The businesses that are getting the axe at Nokia Siemens Networks


Carrier ethernet, CES, WiMax, broadband access, fixed VoIP, BSS all to go in NSN clearout

Nokia Siemens Networks has outlined plans to focus on just a few core elements, with all non-core lines of business to be sold or put into "maintenance". The decision will result in 17,000 job cuts and a proposed €1 billion opex and overhead savings by 2013.

NSN's official position is that the Mobile Broadband (including optical), CEM (including subscriber data management technology) and Services businesses are core, and therefore will be staying — supported by increased investment. Everything else is non-core, and will either be sold or mothballed.

At NSN's press conference CEO Rajeev Suri appeared reticent to identify the exact areas of business that NSN would be walking away from. Yet Mobile Europe has seen extracts from what it was told was an internal company email that outline just what units will go.

That internal communication said: "perfect voice (fixed-line VoIP), broadband access, WiMAX, narrowband, carrier Ethernet, business support systems (BSS), and communications and entertainment solutions (CES) - will be targeted for exit (possibly through divestment) or put in maintenance mode."

On the press conference, although pushed for details, Suri would only commit to saying that NSN's "fixed line" assets would now be non-core. (The microwave business has already been sold in a deal with Dragonwave).

With 17,000 jobs due to be cut by 2013, NSN was clearly keen not to get drawn into specifics of where and when jobs would go - especially as it has not yet started negotiating with the relevant parties, unions or governments.

The company, however, told its employees that the business will be separated into four categories: lead, attach, adapt and exit or maintain:

Its businesses break down within that proposed structure like this - with the businesses facing an exit clearly listed.

Mobile Broadband and Customer Experience Management will be the lead businesses, where NSN will maintain or increase investments.

Care and Network Implementation - both part of Global Services - will be attached closely to, and expected to perform in parallel with, NSN's lead businesses.

Managed Services and Consulting and Systems Integration - also both part of Global Services - will be adapted to meet NSN's narrower portfolio and deliver greater profitability. Optical Networks will also be in this category, with a focus on building a strong base of select customers and leveraging its strong linkage to mobile broadband. 

A wide range of other businesses - such as perfect voice (fixed-line VoIP), broadband access, WiMAX, narrowband, carrier Ethernet, business support systems (BSS), and communications and entertainment solutions (CES) - will be targeted for exit (possibly through divestment) or put in maintenance mode.  Our recently announced plan to sell microwave transport to Dragonwave is an example of this approach.

Suri told journalists that the company was well-placed to benefit from this new, focussed strategy, and he predicted that others would be forced to follow. Any line of business where the company was not placed first or second by market share made R&D investment in that business difficult to justify, Suri said.

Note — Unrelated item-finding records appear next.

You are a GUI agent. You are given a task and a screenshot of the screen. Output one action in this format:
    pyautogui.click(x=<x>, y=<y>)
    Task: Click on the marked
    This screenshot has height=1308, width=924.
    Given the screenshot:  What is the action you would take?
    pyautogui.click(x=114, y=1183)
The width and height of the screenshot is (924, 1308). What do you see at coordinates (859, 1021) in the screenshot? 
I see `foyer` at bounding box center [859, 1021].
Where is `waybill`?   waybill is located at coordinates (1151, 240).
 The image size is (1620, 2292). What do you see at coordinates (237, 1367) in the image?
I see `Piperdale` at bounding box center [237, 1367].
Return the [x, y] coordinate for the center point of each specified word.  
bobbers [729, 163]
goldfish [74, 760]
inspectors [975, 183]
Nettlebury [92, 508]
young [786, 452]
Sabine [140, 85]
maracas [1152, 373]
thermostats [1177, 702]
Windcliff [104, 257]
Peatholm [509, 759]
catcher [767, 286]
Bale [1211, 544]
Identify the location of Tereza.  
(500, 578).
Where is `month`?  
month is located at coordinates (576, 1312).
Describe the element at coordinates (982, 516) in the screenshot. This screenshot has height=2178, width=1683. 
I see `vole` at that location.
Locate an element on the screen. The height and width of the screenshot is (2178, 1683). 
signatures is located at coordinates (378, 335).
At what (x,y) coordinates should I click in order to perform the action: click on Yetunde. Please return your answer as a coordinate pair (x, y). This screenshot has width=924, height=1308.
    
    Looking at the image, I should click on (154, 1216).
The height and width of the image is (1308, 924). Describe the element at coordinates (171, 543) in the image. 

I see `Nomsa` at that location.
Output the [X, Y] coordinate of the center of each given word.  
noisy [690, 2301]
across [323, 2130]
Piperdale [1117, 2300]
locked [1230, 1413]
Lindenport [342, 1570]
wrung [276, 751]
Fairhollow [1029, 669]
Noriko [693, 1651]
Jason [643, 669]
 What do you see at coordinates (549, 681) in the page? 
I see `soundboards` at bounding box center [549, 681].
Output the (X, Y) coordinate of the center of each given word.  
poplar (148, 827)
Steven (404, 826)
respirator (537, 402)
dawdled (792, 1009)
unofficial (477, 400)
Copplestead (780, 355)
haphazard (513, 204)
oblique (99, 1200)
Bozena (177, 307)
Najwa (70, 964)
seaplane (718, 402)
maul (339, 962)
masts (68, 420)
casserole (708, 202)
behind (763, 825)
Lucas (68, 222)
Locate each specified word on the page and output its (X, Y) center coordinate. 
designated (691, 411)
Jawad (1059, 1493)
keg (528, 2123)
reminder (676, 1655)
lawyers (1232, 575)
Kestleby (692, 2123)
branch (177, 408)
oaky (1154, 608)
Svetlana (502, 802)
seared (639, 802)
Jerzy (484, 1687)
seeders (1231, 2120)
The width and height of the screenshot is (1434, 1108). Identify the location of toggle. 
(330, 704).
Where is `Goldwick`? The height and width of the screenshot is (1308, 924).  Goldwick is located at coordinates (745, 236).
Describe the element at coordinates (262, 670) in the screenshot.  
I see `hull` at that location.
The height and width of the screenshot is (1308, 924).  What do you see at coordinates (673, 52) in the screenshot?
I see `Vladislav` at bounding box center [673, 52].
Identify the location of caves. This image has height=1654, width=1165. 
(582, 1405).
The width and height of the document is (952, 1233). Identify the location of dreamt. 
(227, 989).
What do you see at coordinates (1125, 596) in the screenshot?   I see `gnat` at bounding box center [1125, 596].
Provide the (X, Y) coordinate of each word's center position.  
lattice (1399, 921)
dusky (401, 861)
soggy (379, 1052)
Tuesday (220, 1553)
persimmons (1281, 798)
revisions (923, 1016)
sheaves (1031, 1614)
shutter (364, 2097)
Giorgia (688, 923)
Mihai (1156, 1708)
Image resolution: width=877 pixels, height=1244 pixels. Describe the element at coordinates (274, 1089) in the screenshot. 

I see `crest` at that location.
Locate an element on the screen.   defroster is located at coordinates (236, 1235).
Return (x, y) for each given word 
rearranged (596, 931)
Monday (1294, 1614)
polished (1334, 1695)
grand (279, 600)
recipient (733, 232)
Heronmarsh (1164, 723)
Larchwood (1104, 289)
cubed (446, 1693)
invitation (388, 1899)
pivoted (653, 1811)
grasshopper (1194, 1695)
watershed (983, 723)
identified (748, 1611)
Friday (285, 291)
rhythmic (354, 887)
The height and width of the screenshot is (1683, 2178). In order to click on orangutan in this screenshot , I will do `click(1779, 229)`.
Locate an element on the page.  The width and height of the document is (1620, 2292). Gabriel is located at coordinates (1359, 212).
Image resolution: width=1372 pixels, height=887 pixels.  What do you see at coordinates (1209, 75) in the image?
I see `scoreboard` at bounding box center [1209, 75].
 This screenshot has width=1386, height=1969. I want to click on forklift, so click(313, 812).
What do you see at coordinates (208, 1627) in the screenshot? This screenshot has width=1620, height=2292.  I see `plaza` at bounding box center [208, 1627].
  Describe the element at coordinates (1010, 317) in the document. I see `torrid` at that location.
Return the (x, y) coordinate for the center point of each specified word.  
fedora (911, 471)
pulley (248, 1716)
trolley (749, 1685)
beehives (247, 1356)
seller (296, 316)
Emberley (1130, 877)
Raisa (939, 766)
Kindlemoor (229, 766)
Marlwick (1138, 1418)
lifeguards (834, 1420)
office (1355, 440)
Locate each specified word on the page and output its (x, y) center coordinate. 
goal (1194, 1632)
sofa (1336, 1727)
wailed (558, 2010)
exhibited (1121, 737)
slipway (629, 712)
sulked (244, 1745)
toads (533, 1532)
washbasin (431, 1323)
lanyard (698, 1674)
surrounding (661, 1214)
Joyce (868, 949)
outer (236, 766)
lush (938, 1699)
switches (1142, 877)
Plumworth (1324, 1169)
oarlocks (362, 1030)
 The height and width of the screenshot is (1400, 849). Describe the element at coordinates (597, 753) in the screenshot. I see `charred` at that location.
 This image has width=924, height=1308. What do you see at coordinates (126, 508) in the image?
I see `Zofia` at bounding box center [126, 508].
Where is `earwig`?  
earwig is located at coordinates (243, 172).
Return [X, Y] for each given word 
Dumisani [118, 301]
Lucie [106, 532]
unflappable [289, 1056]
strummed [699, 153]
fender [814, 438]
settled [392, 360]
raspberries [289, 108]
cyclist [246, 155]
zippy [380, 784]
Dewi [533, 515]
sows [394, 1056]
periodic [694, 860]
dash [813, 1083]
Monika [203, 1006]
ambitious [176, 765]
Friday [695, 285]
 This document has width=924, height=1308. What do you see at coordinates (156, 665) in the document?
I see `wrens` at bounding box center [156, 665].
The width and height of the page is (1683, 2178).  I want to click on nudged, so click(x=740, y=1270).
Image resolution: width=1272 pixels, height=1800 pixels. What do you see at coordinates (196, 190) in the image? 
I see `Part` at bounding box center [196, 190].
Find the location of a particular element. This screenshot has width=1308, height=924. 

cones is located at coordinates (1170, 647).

"We are the first company to decide to focus on this sector (mobile broadband) while others remain committed to that [end to end approach]. The industry does not any longer allow for end to end players to be successful. So this give us a clear opportunity to differentiate," Suri said.

"Our customers have welcomed these changes. We are the first company to make these difficult choices, and they are looking for others to do the same," he said.

Defending the company's strategic turnaround since the lows of the 2008-2009 financial crash, Suri said the company thinks it is a strong second place in mobile broadband, with 1.3 times and 1.7 times the share of the third and fourth placed companies, respectively.

Liquid Net has established the company as a leader of innovation, and is the benchmark of network architecture globally, Suri said. In CEM and SDM, NSN is recognised as having the "smartest toolbox" and has made a significant breakthrough in SaaS innovation, he added. The services business is taking a new base station on air every 95 seconds, and has taken multi-vendor network management mainstream - with some 60% of its managed network elements multivendor in nature.

The company has delivered five quarters of year-on-year sales growth, and in seven out of the last eight quarters NSN achieved an operating profit, although Suri said "we are far from satisfied with our profitability".